---- Data shown

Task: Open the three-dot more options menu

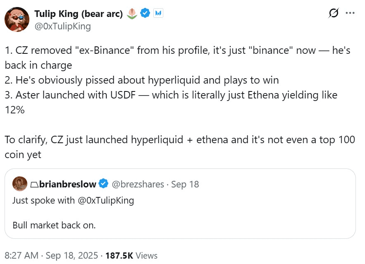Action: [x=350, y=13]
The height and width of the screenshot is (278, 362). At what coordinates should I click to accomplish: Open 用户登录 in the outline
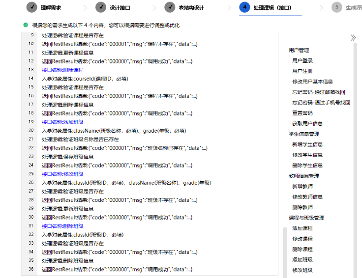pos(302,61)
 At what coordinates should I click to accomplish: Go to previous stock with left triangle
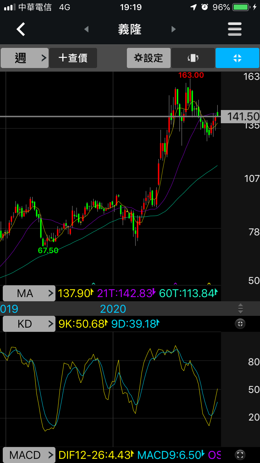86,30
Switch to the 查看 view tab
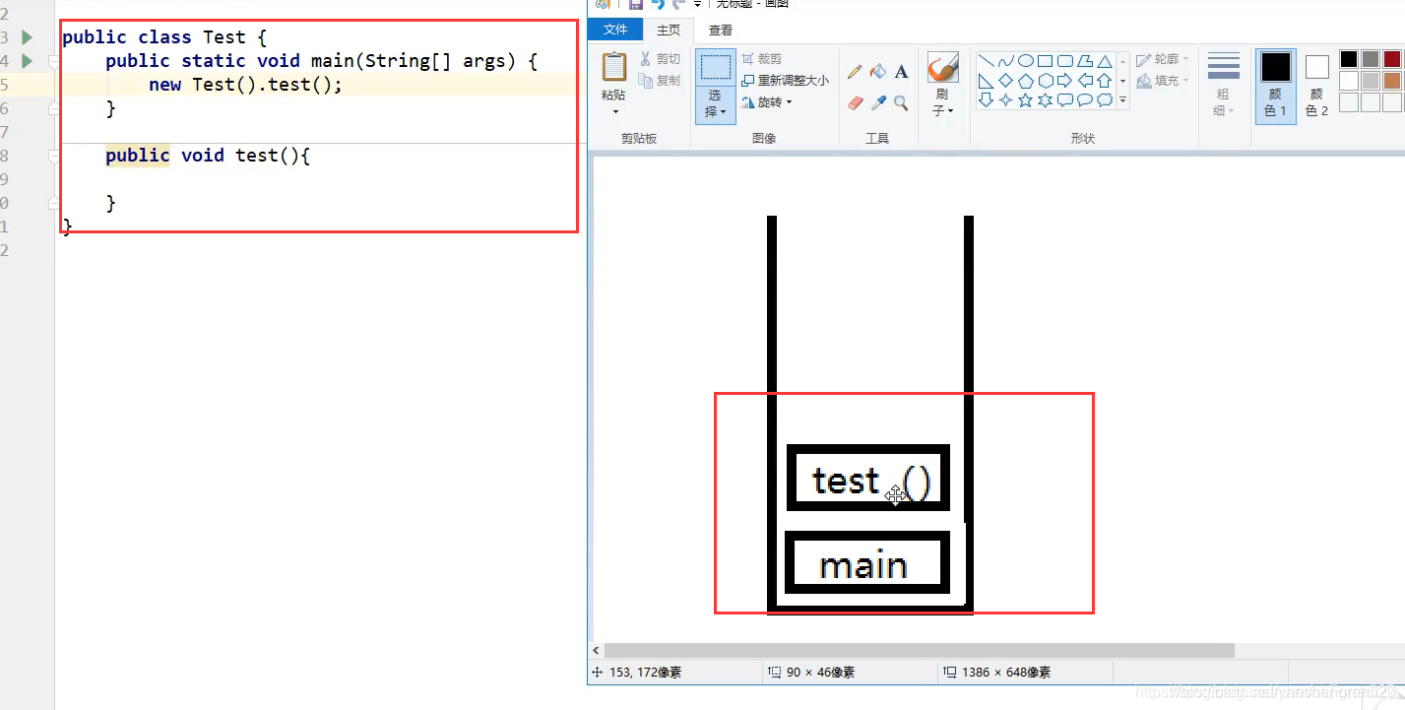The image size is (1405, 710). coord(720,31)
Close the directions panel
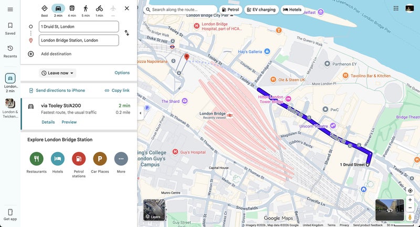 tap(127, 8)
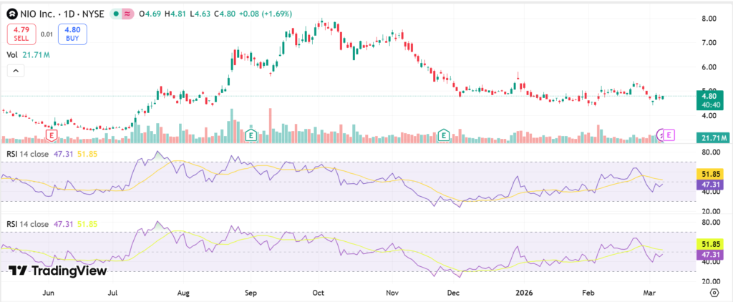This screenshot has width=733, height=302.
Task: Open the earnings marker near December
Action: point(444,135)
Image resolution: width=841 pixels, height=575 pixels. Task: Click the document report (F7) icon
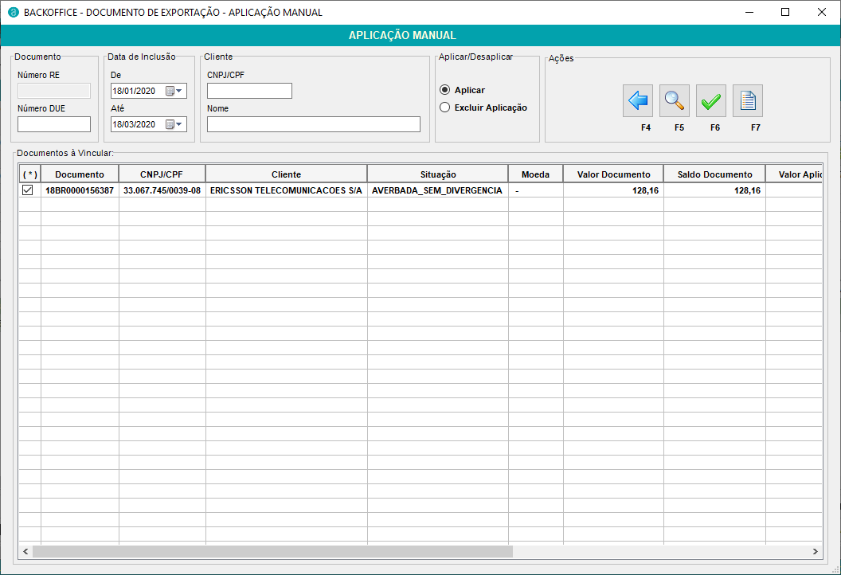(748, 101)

--------

Write out the material above again, word for word, minus its pictures.

§ **Solution to this exercise**
Task: Open the three-dot more options menu

Action: [x=350, y=13]
The height and width of the screenshot is (278, 362). At what coordinates should I click to accomplish: Open 用户登录 in the outline
pos(302,61)
 At what coordinates should I click to accomplish: Go to previous stock with left triangle
86,30
Switch to the 查看 view tab
The image size is (1405, 710). coord(720,31)
Close the directions panel
 tap(127, 8)
This screenshot has width=733, height=302.
Task: Open the earnings marker near December
Action: point(444,135)
Image resolution: width=841 pixels, height=575 pixels. Task: Click the document report (F7) icon
(748, 101)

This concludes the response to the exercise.